[BEGIN]

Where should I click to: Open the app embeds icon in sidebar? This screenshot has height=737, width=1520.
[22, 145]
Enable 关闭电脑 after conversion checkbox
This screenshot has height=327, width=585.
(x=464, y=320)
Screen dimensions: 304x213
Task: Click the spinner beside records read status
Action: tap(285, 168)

[END]

WORK INSTRUCTIONS:
Count the lines above that contain the string "screenshot", treating uppercase and lowercase as different, and reply with the number alone.

THE SOLUTION:
2